Corn questions whether their national conference should allow “the leading manufacturers of electronic voting machines [to] be wining and dining state and local officials responsible for conducting elections.”
The conference the Election Center is holding this week in Washington, D.C., provides training for election officials from across the nation.
The program for the conference notes that the welcoming reception on August 26 was sponsored by Diebold Election Systems. Likewise, the “Dinner Cruise on the Potomac and Monuments by Night Tour” to be held tonight will be cosponsored by Sequoia Voting Systems, while the “Graduation Luncheon and Awards Ceremony” to be held on the last day of the conference will be sponsored by Election Systems and Software.
Each of these companies has donated funding to the Election Center, reports Linda K. Harris in an article for The Philadelphia Inquirer. Each of these companies also manufactures electronic voting machines.

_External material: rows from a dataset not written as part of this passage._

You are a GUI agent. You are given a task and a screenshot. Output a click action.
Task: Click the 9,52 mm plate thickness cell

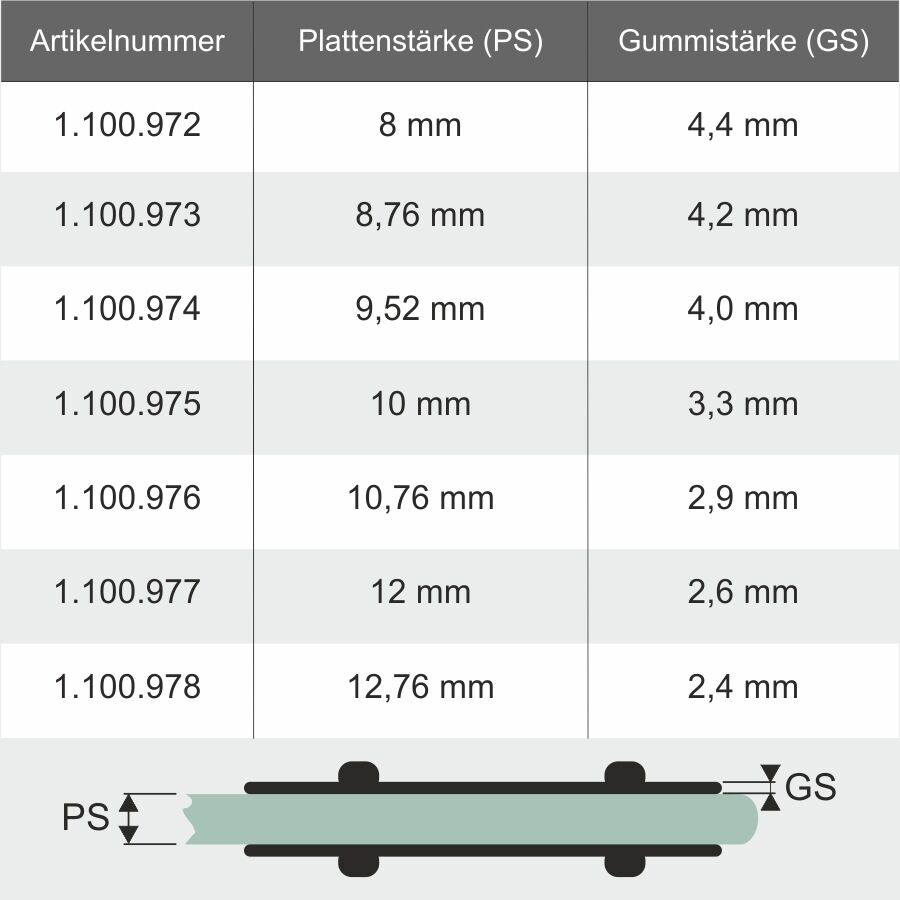[x=420, y=313]
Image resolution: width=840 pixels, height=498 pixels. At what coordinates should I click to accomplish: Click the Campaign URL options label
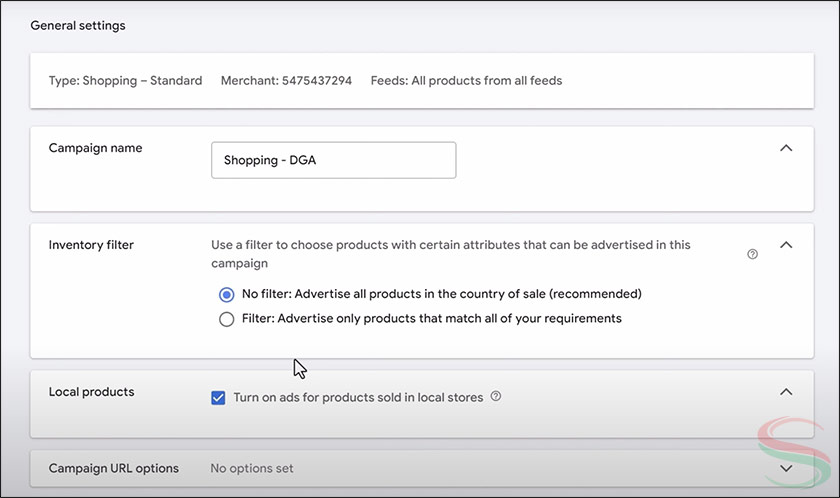pyautogui.click(x=114, y=468)
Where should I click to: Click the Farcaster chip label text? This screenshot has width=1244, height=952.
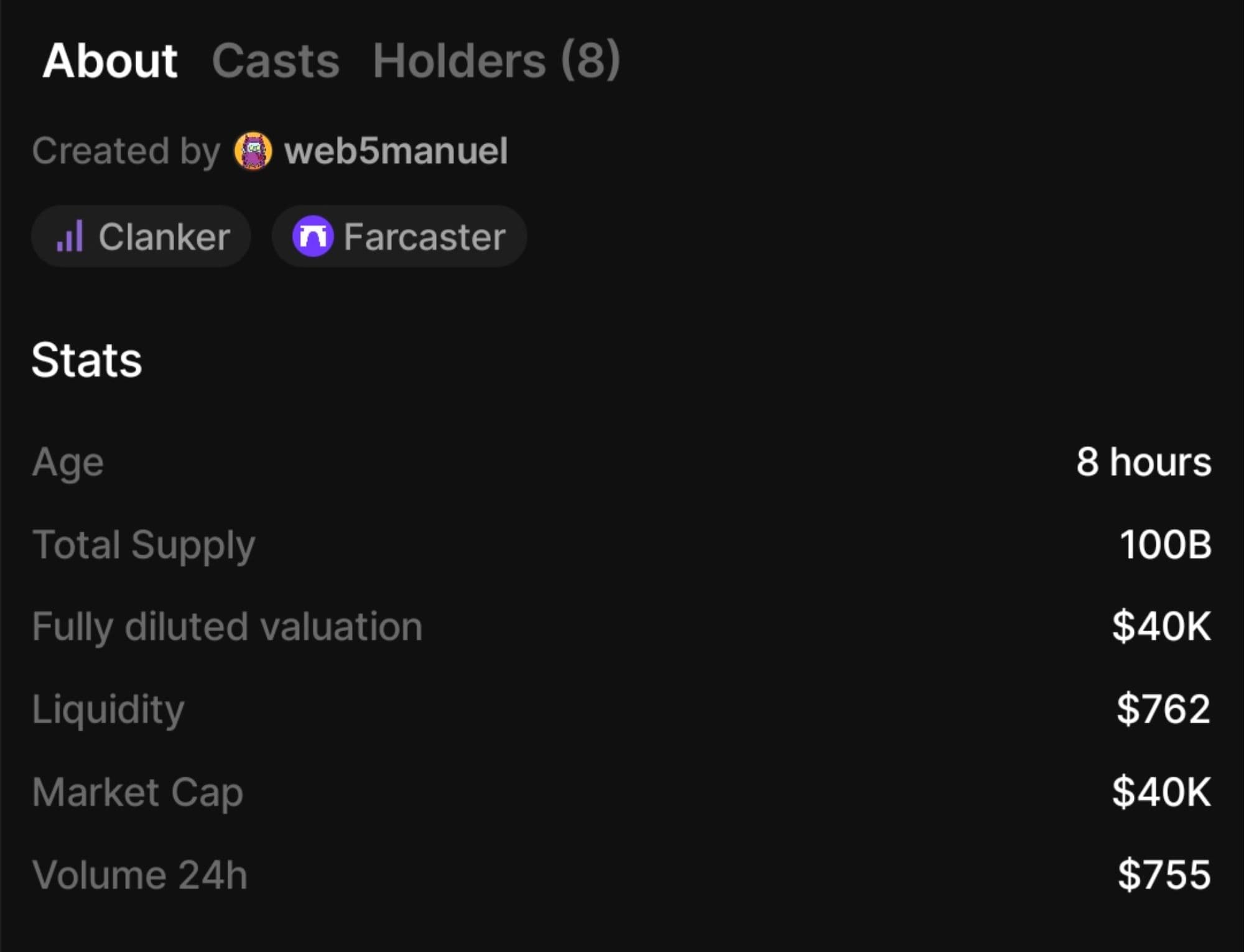[424, 237]
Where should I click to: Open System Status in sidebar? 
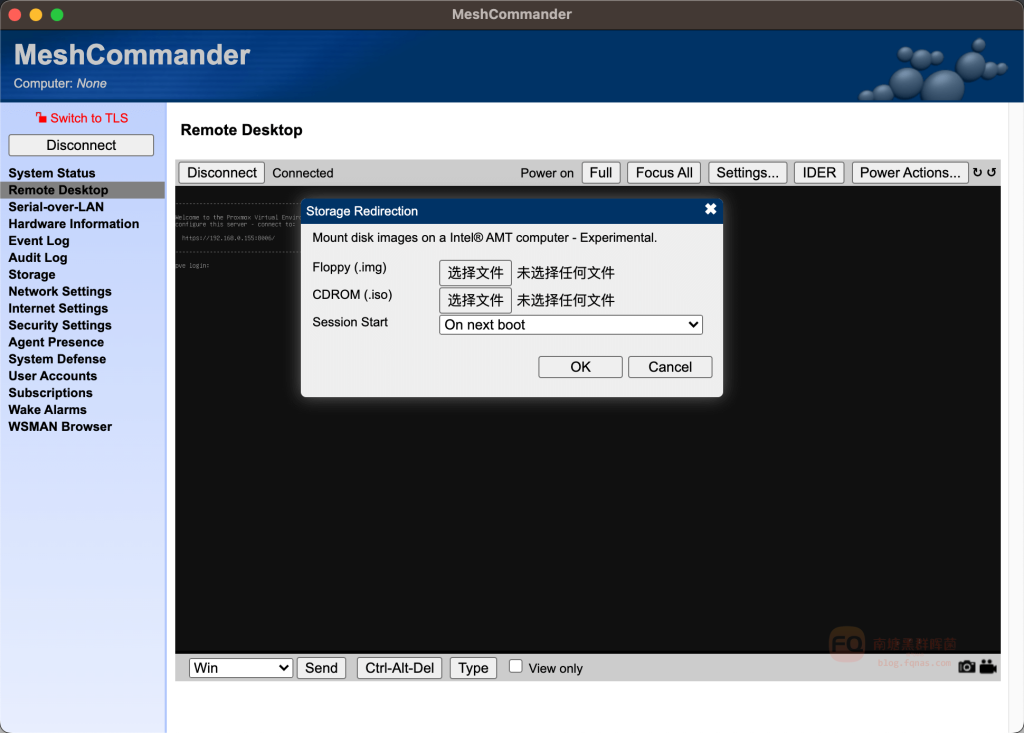pyautogui.click(x=52, y=173)
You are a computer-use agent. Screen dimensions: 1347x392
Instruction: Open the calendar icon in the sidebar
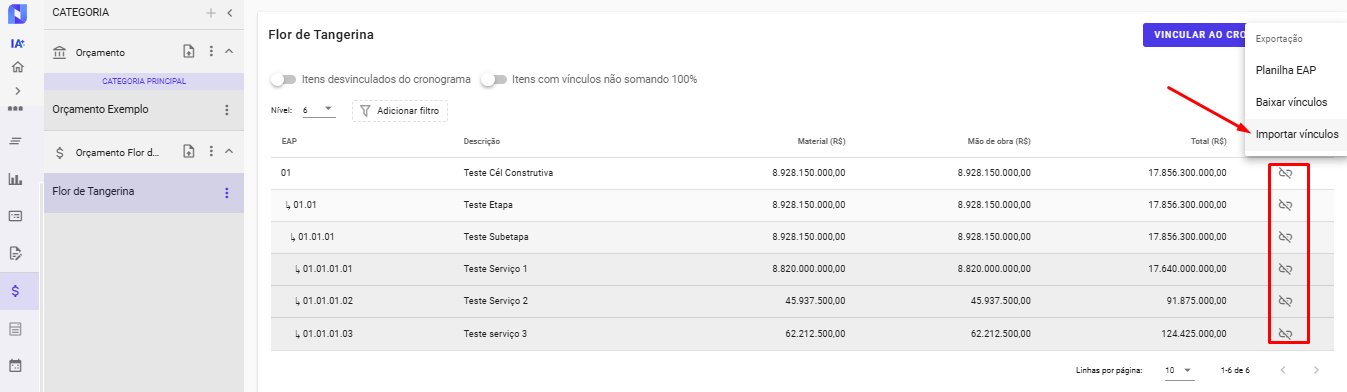pos(16,365)
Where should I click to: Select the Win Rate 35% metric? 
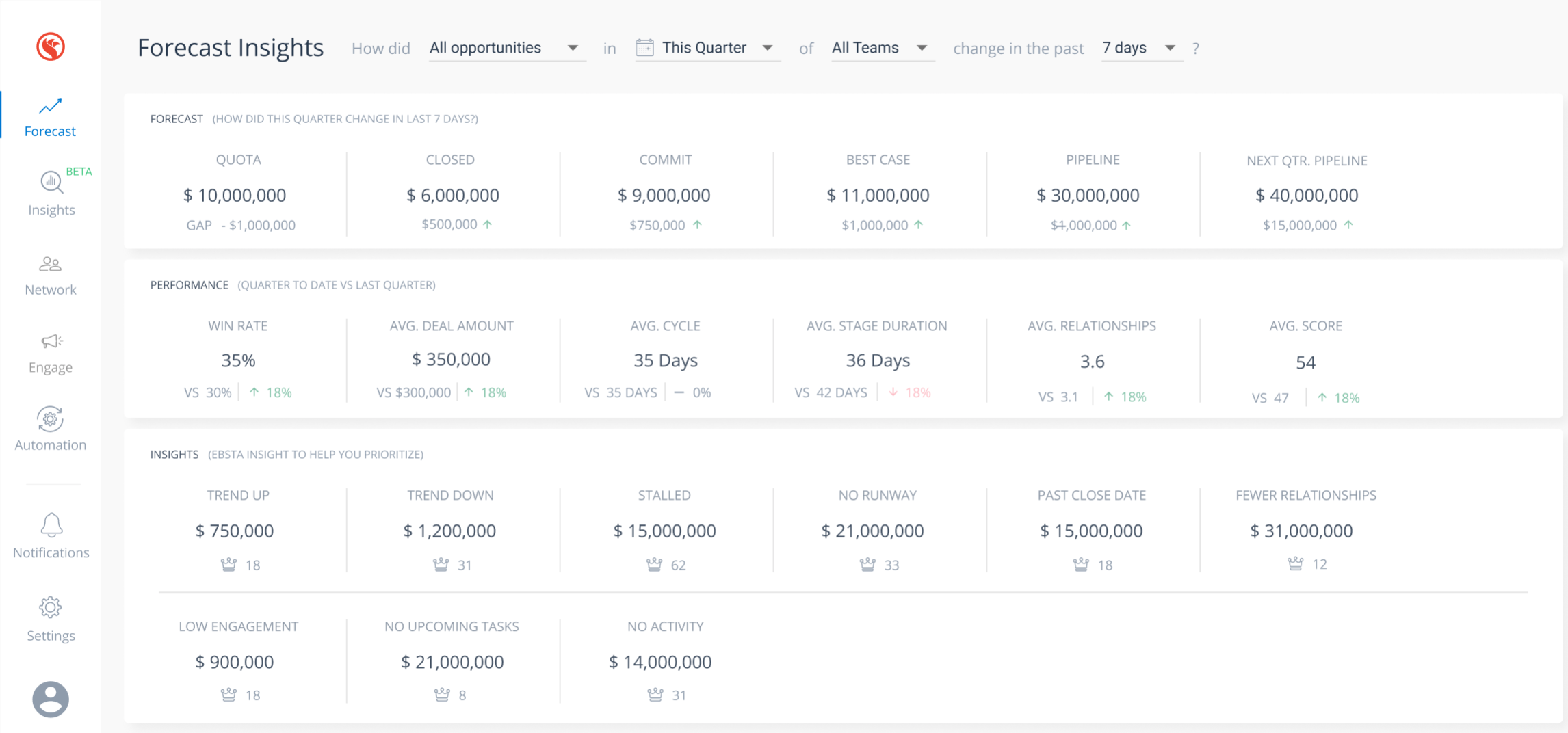click(238, 360)
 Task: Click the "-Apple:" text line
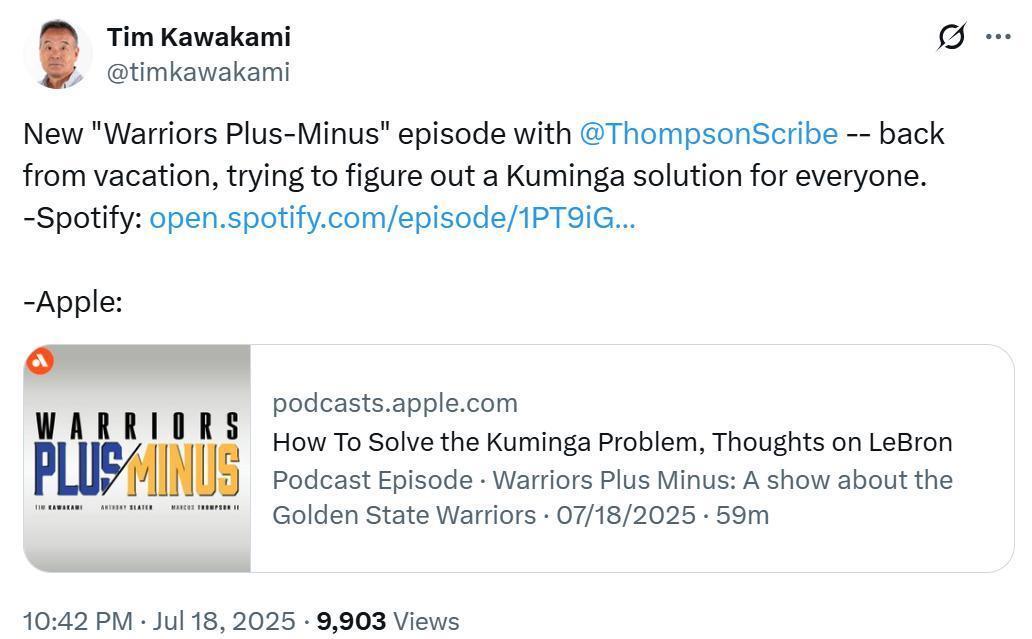(x=73, y=302)
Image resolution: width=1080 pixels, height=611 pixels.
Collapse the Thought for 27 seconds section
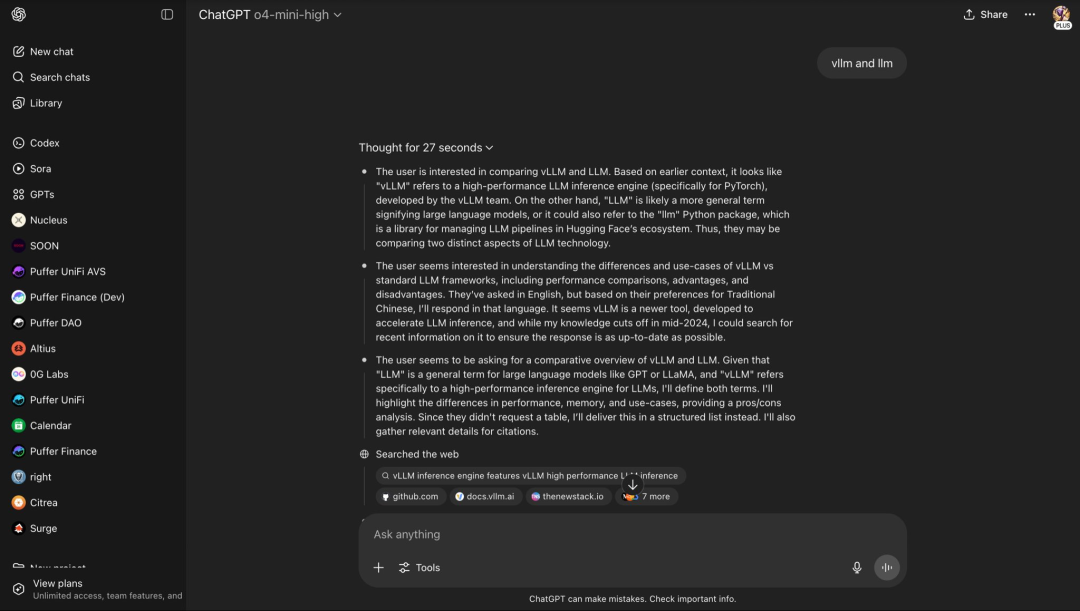pos(426,147)
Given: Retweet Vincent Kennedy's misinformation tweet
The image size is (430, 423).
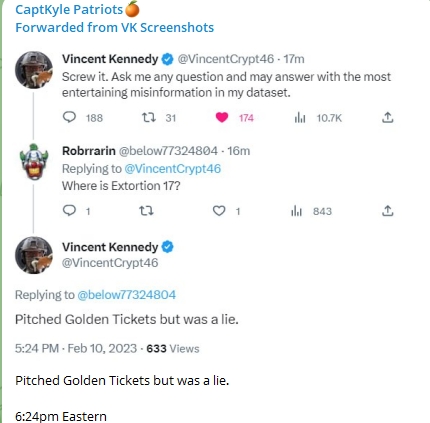Looking at the screenshot, I should (149, 117).
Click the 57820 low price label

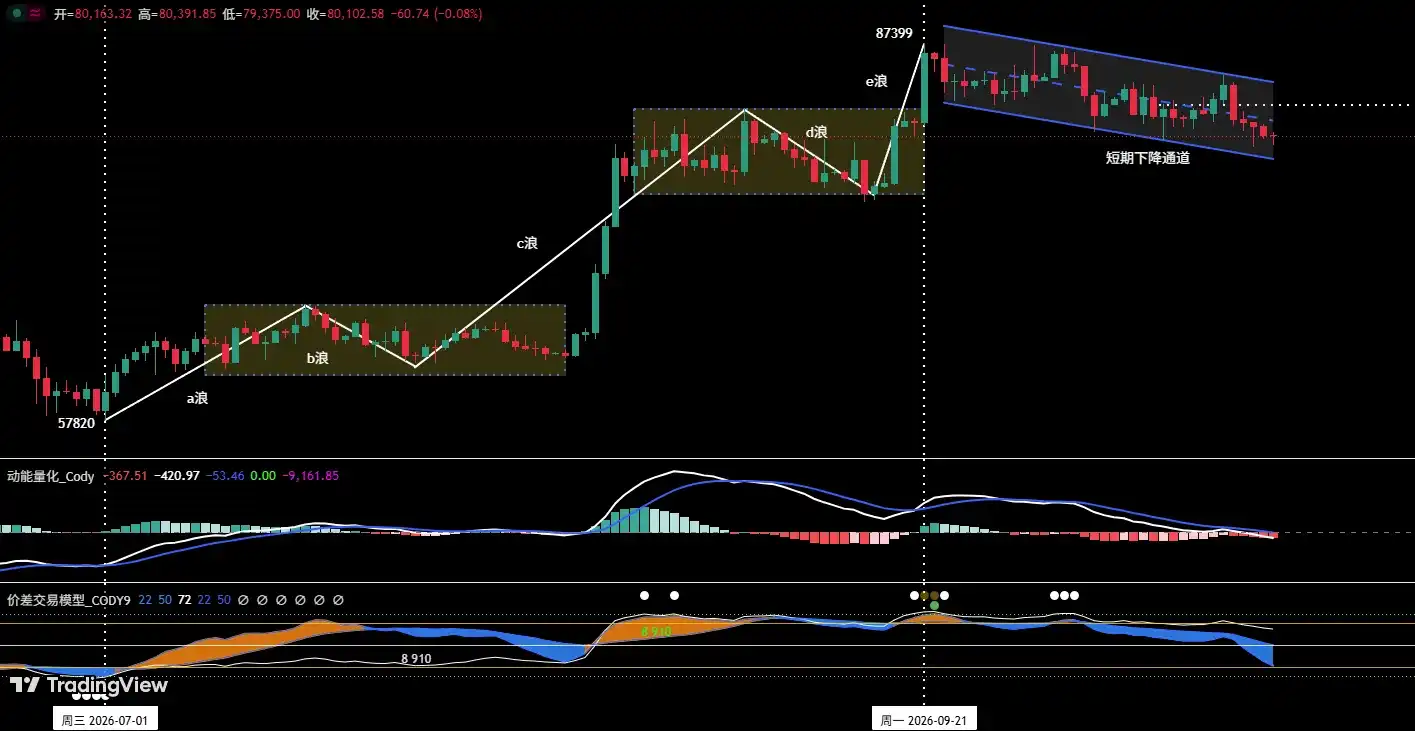(76, 423)
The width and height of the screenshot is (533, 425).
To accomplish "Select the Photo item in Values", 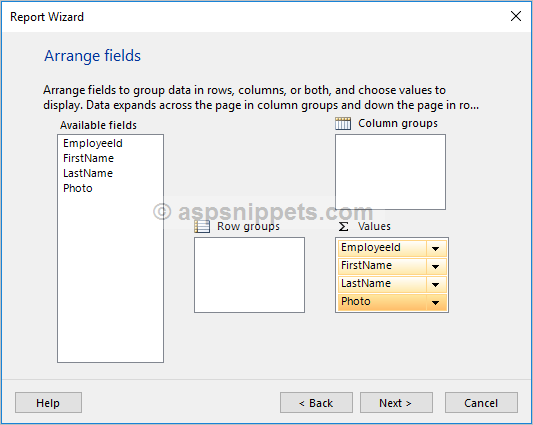I will click(382, 303).
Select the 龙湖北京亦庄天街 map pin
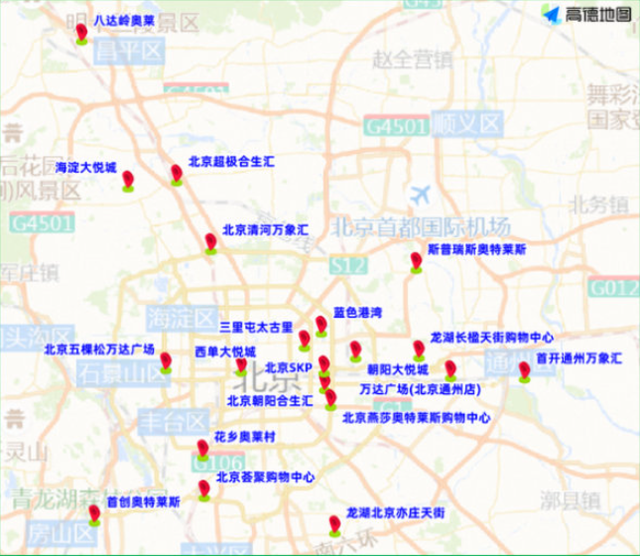The image size is (640, 556). 334,525
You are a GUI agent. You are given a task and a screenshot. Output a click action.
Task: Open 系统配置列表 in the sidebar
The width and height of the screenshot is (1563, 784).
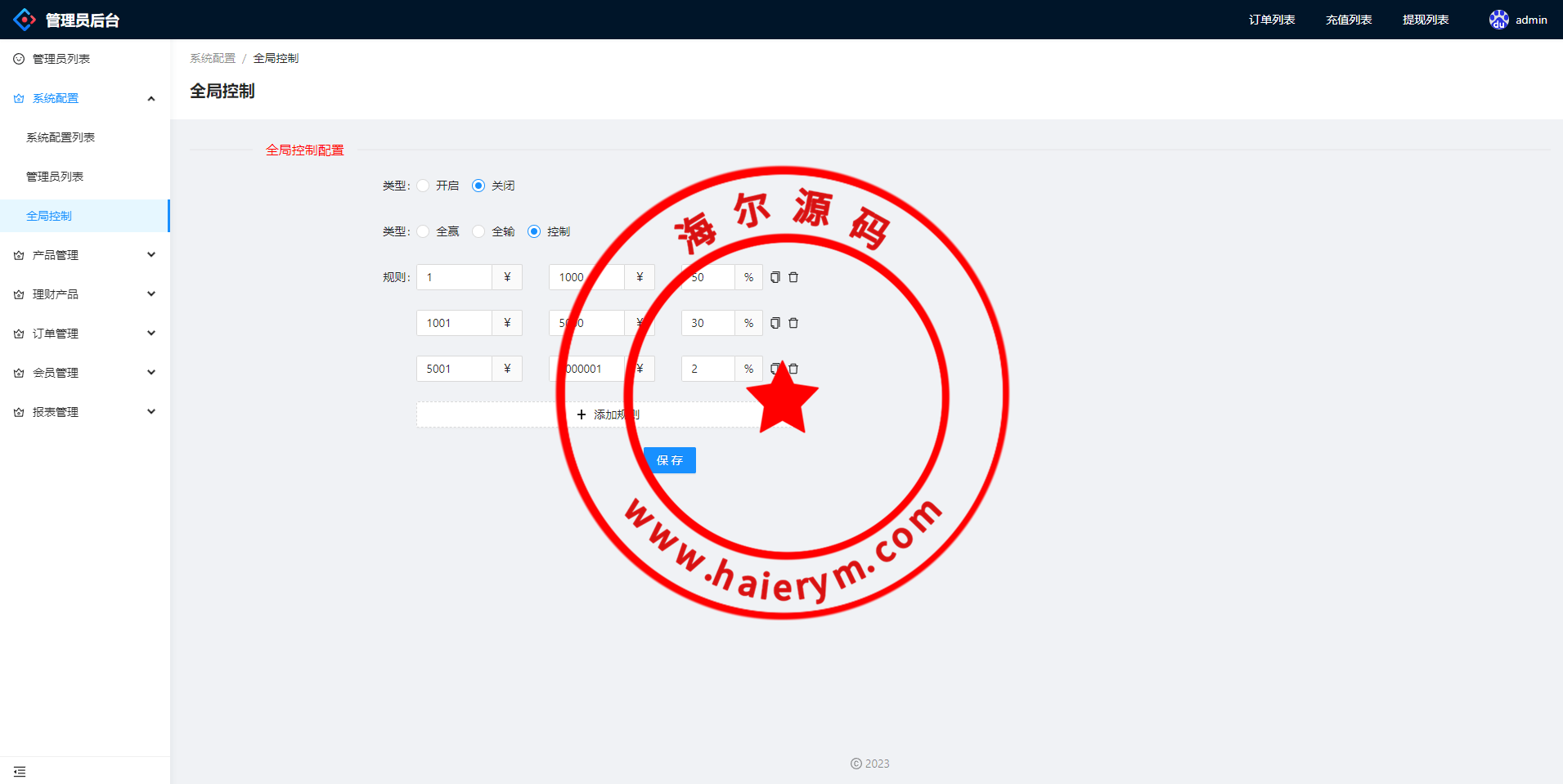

Diebold’s Chief Executive, Walden O’Dell, is publicly recognized as an active supporter of the Bush campaign. “To think that Diebold is somehow tainted because they have a couple folks on their board who support the president is just unfair,” Ohio GOP Spokesman Jason Mauk is quoted as protesting in Julie Carr Smyth’s piece for The Cleveland Plain Dealer.
Corn offers a variety of recent allegations against all three companies which include fraud, voter machine malfunctions, lying, and misconduct. What Corn considers most noteworthy is the fact that none of these companies will supply information about their systems, leaving critics wary of potential security problems. Corn laments:
“By accepting support from Diebold, Sequoia, and ES&S, these elections officials do little to encourage confidence in their judgment and impartiality. A cynic would not be unjustified to ask, if they cannot be trusted to make this call, how can they be trusted to count the votes?”
It’s hardly surprising that after last election’s ballot fiasco in Florida, many Americans are wary of the potential for another miscount in the upcoming election, particularly when it’s still easier to get a receipt for anything we purchase than it is a paper trail for electronic voting machines.
The non-partisan People for the American Way web site provides plenty of opportunities to make sure this year’s election is decided by a correct count of votes.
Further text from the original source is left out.